- _Dataset extract_

━━━━━━━━━━━━━━━━

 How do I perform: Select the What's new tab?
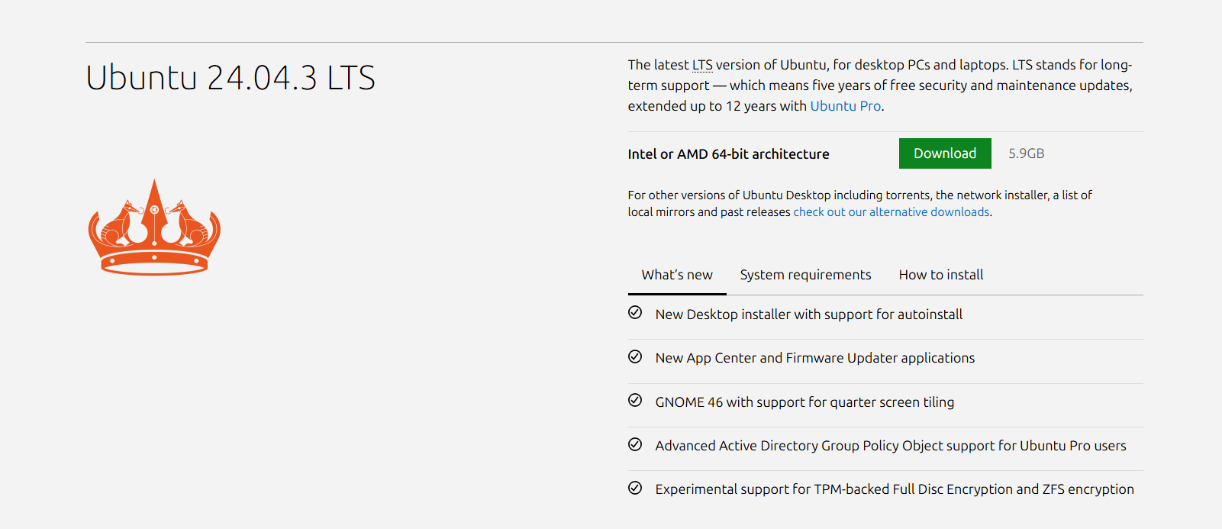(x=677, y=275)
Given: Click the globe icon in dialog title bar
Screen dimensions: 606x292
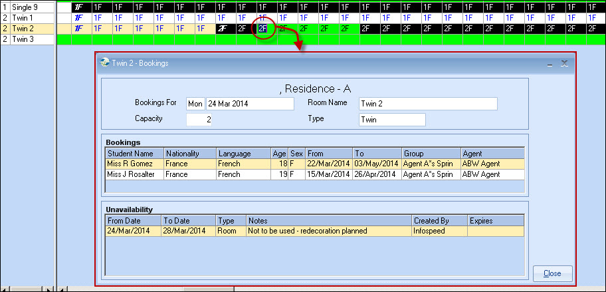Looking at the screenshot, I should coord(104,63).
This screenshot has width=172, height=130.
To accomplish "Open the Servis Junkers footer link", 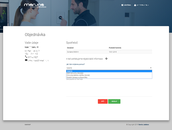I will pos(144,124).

━━━━━━━━━━━━━━━━

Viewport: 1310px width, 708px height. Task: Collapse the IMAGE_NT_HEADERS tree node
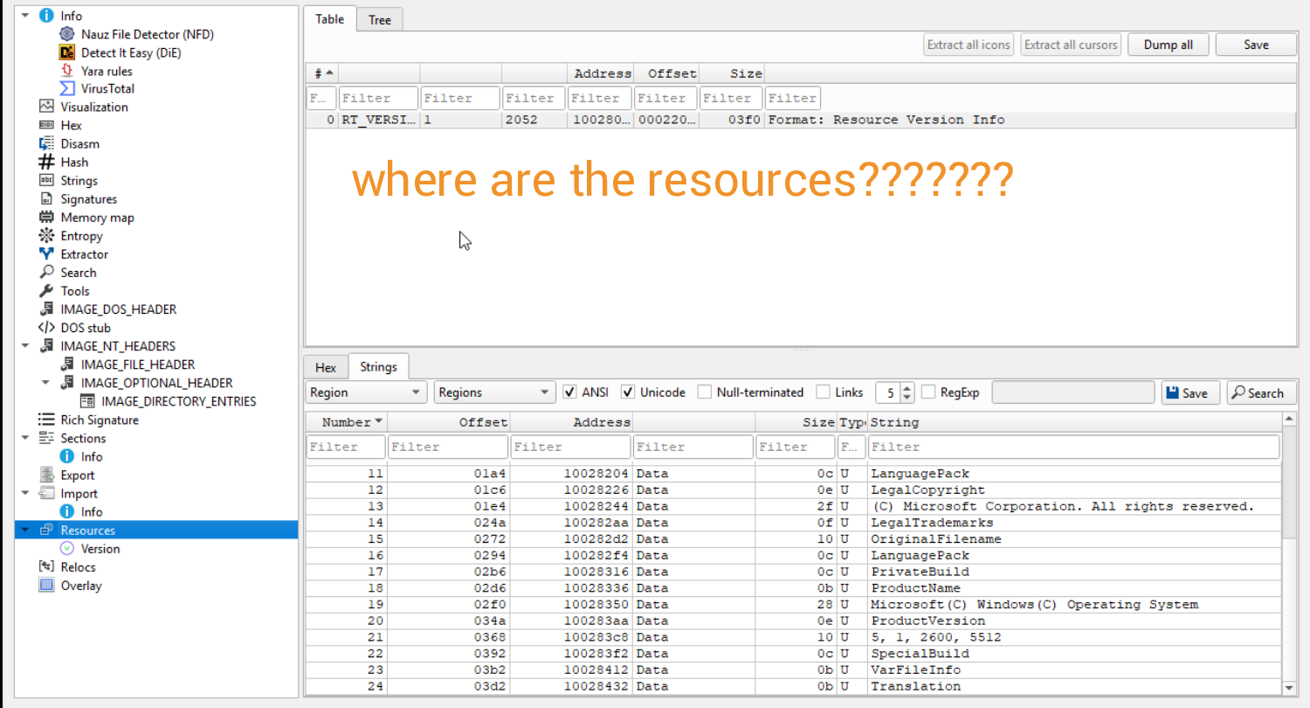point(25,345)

━━━━━━━━━━━━━━━━

- _What is expected_
What do the entries above read from the line containing "How do I perform: Select the What's new tab?" through the line containing "This screenshot has width=172, height=130."? Output those lines exactly, both ends included, with the pictures left out.

- _Solution below_
 How do I perform: Select the What's new tab?
(x=677, y=275)
Given: Click the globe icon in dialog title bar
Screen dimensions: 606x292
Looking at the screenshot, I should coord(104,63).
This screenshot has width=172, height=130.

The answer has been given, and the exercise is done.